_Exercise_
Rewrite the entries below with every "Instruction" changed to "Command", leaving all other text untouched.

#### Data shown ####

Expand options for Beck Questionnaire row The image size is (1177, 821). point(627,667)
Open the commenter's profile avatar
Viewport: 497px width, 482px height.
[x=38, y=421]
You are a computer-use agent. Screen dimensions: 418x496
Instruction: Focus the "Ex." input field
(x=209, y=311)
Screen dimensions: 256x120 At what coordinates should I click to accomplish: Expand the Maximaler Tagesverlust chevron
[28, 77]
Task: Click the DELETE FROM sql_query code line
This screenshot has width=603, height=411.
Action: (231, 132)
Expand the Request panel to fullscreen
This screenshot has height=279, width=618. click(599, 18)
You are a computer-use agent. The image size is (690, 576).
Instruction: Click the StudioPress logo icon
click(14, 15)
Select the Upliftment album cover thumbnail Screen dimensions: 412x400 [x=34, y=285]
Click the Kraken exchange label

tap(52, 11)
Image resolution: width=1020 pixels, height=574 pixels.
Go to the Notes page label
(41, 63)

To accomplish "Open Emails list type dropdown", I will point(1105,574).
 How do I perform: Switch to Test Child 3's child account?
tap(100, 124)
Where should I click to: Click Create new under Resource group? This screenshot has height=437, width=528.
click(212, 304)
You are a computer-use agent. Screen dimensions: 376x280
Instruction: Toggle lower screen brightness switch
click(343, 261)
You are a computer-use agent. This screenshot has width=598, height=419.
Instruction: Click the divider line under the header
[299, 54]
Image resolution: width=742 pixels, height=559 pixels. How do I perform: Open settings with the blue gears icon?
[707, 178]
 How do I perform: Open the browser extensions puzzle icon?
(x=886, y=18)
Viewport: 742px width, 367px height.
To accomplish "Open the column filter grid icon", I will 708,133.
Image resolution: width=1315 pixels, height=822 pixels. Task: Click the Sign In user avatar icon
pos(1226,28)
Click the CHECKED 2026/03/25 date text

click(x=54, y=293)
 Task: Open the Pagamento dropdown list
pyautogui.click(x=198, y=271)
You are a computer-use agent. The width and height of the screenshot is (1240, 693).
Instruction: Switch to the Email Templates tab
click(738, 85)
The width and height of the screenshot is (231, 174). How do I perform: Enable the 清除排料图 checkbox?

####

_Response_
Expand options for Beck Questionnaire row The image size is (1177, 821). point(627,667)
Open the commenter's profile avatar
Viewport: 497px width, 482px height.
[x=38, y=421]
You are a computer-use agent. Screen dimensions: 418x496
Command: Focus the "Ex." input field
(x=209, y=311)
Screen dimensions: 256x120 At what coordinates should I click to accomplish: Expand the Maximaler Tagesverlust chevron
[28, 77]
Task: Click the DELETE FROM sql_query code line
This screenshot has width=603, height=411.
Action: (231, 132)
Expand the Request panel to fullscreen
This screenshot has height=279, width=618. click(599, 18)
You are a computer-use agent. The image size is (690, 576).
Command: Click the StudioPress logo icon
click(14, 15)
Select the Upliftment album cover thumbnail Screen dimensions: 412x400 [x=34, y=285]
Click the Kraken exchange label

tap(52, 11)
Image resolution: width=1020 pixels, height=574 pixels.
Go to the Notes page label
(41, 63)

To accomplish "Open Emails list type dropdown", I will point(1105,574).
 How do I perform: Switch to Test Child 3's child account?
tap(100, 124)
Where should I click to: Click Create new under Resource group? This screenshot has height=437, width=528.
click(212, 304)
You are a computer-use agent. Screen dimensions: 376x280
Command: Toggle lower screen brightness switch
click(343, 261)
You are a computer-use agent. This screenshot has width=598, height=419.
Command: Click the divider line under the header
[299, 54]
Image resolution: width=742 pixels, height=559 pixels. How do I perform: Open settings with the blue gears icon?
[707, 178]
 How do I perform: Open the browser extensions puzzle icon?
(x=886, y=18)
Viewport: 742px width, 367px height.
To accomplish "Open the column filter grid icon", I will 708,133.
Image resolution: width=1315 pixels, height=822 pixels. Task: Click the Sign In user avatar icon
pos(1226,28)
Click the CHECKED 2026/03/25 date text

click(x=54, y=293)
 Task: Open the Pagamento dropdown list
pyautogui.click(x=198, y=271)
You are a computer-use agent. The width and height of the screenshot is (1240, 693).
Command: Switch to the Email Templates tab
click(738, 85)
The width and height of the screenshot is (231, 174). How do I perform: Enable the 清除排料图 checkbox?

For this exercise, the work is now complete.